■ Task description
Could every line below be written out exactly as it appears?

Saved entries
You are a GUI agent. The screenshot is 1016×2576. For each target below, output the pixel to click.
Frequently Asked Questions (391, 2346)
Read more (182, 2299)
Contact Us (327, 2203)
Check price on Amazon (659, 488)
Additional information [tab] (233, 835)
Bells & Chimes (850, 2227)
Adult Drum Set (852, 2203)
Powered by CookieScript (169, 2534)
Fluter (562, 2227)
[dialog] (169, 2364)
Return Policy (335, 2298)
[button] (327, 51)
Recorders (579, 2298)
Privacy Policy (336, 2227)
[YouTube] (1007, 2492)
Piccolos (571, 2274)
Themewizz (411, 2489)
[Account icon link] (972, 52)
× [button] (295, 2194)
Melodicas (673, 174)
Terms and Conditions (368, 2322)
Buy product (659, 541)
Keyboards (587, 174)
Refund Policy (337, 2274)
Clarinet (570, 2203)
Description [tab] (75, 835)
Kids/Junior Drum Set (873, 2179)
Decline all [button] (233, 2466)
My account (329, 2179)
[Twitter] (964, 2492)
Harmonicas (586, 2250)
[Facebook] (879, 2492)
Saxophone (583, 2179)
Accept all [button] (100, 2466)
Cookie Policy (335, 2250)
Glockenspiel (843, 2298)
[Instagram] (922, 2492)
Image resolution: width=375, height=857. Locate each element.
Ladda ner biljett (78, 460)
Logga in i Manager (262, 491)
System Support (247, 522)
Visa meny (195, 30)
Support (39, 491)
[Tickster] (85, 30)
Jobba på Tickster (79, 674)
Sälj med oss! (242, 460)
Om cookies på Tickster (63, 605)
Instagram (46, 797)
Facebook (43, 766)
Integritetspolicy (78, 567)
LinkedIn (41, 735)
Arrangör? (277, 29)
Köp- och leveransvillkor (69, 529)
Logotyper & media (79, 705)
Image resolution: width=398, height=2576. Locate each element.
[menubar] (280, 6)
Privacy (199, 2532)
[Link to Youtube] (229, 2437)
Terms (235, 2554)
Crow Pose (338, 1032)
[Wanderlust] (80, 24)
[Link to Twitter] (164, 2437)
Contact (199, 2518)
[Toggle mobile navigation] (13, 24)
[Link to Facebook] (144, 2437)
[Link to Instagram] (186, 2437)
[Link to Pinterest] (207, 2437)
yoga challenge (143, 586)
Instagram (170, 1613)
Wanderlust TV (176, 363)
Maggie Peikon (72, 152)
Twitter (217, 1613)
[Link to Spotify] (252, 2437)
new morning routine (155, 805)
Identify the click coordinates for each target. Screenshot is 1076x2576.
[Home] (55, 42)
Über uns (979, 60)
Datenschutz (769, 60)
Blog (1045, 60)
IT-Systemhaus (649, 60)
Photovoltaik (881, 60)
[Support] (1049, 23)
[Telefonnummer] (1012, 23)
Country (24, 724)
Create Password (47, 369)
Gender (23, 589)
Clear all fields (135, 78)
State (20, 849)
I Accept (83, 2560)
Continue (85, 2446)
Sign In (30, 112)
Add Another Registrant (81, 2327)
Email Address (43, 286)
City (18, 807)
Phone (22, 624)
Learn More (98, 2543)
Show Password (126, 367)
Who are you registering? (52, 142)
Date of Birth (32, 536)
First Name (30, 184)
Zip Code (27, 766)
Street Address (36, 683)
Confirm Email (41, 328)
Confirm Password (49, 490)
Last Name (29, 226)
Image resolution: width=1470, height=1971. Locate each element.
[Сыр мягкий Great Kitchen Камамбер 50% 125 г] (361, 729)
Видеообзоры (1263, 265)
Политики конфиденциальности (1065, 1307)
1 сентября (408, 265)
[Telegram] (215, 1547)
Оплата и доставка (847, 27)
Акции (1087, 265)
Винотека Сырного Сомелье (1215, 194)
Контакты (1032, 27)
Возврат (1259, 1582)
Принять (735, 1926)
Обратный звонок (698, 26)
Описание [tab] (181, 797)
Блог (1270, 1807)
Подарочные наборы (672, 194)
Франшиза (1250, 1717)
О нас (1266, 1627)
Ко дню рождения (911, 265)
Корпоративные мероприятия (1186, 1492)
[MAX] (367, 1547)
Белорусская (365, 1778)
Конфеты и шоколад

■ Answer
You are a GUI agent. The screenshot is 1016×2576. For each target below, output the pixel to click.
Frequently Asked Questions (391, 2346)
Read more (182, 2299)
Contact Us (327, 2203)
Check price on Amazon (659, 488)
Additional information [tab] (233, 835)
Bells & Chimes (850, 2227)
Adult Drum Set (852, 2203)
Powered by CookieScript (169, 2534)
Fluter (562, 2227)
[dialog] (169, 2364)
Return Policy (335, 2298)
[button] (327, 51)
Recorders (579, 2298)
Privacy Policy (336, 2227)
[YouTube] (1007, 2492)
Piccolos (571, 2274)
Themewizz (411, 2489)
[Account icon link] (972, 52)
× [button] (295, 2194)
Melodicas (673, 174)
Terms and Conditions (368, 2322)
Buy product (659, 541)
Keyboards (587, 174)
Refund Policy (337, 2274)
Clarinet (570, 2203)
Description [tab] (75, 835)
Kids/Junior Drum Set (873, 2179)
Decline all [button] (233, 2466)
My account (329, 2179)
[Twitter] (964, 2492)
Harmonicas (586, 2250)
[Facebook] (879, 2492)
Saxophone (583, 2179)
Accept all [button] (100, 2466)
Cookie Policy (335, 2250)
Glockenspiel (843, 2298)
[Instagram] (922, 2492)
Image resolution: width=375, height=857. Locate each element.
Ladda ner biljett (78, 460)
Logga in i Manager (262, 491)
System Support (247, 522)
Visa meny (195, 30)
Support (39, 491)
[Tickster] (85, 30)
Jobba på Tickster (79, 674)
Sälj med oss! (242, 460)
Om cookies på Tickster (63, 605)
Instagram (46, 797)
Facebook (43, 766)
Integritetspolicy (78, 567)
LinkedIn (41, 735)
Arrangör? (277, 29)
Köp- och leveransvillkor (69, 529)
Logotyper & media (79, 705)
Image resolution: width=398, height=2576. Locate each element.
[menubar] (280, 6)
Privacy (199, 2532)
[Link to Youtube] (229, 2437)
Terms (235, 2554)
Crow Pose (338, 1032)
[Wanderlust] (80, 24)
[Link to Twitter] (164, 2437)
Contact (199, 2518)
[Toggle mobile navigation] (13, 24)
[Link to Facebook] (144, 2437)
[Link to Instagram] (186, 2437)
[Link to Pinterest] (207, 2437)
yoga challenge (143, 586)
Instagram (170, 1613)
Wanderlust TV (176, 363)
Maggie Peikon (72, 152)
Twitter (217, 1613)
[Link to Spotify] (252, 2437)
new morning routine (155, 805)
Identify the click coordinates for each target. Screenshot is 1076x2576.
[Home] (55, 42)
Über uns (979, 60)
Datenschutz (769, 60)
Blog (1045, 60)
IT-Systemhaus (649, 60)
Photovoltaik (881, 60)
[Support] (1049, 23)
[Telefonnummer] (1012, 23)
Country (24, 724)
Create Password (47, 369)
Gender (23, 589)
Clear all fields (135, 78)
State (20, 849)
I Accept (83, 2560)
Continue (85, 2446)
Sign In (30, 112)
Add Another Registrant (81, 2327)
Email Address (43, 286)
City (18, 807)
Phone (22, 624)
Learn More (98, 2543)
Show Password (126, 367)
Who are you registering? (52, 142)
Date of Birth (32, 536)
First Name (30, 184)
Zip Code (27, 766)
Street Address (36, 683)
Confirm Email (41, 328)
Confirm Password (49, 490)
Last Name (29, 226)
Image resolution: width=1470, height=1971. Locate each element.
[Сыр мягкий Great Kitchen Камамбер 50% 125 г] (361, 729)
Видеообзоры (1263, 265)
Политики конфиденциальности (1065, 1307)
1 сентября (408, 265)
[Telegram] (215, 1547)
Оплата и доставка (847, 27)
Акции (1087, 265)
Винотека Сырного Сомелье (1215, 194)
Контакты (1032, 27)
Возврат (1259, 1582)
Принять (735, 1926)
Обратный звонок (698, 26)
Описание [tab] (181, 797)
Блог (1270, 1807)
Подарочные наборы (672, 194)
Франшиза (1250, 1717)
О нас (1266, 1627)
Ко дню рождения (911, 265)
Корпоративные мероприятия (1186, 1492)
[MAX] (367, 1547)
Белорусская (365, 1778)
Конфеты и шоколад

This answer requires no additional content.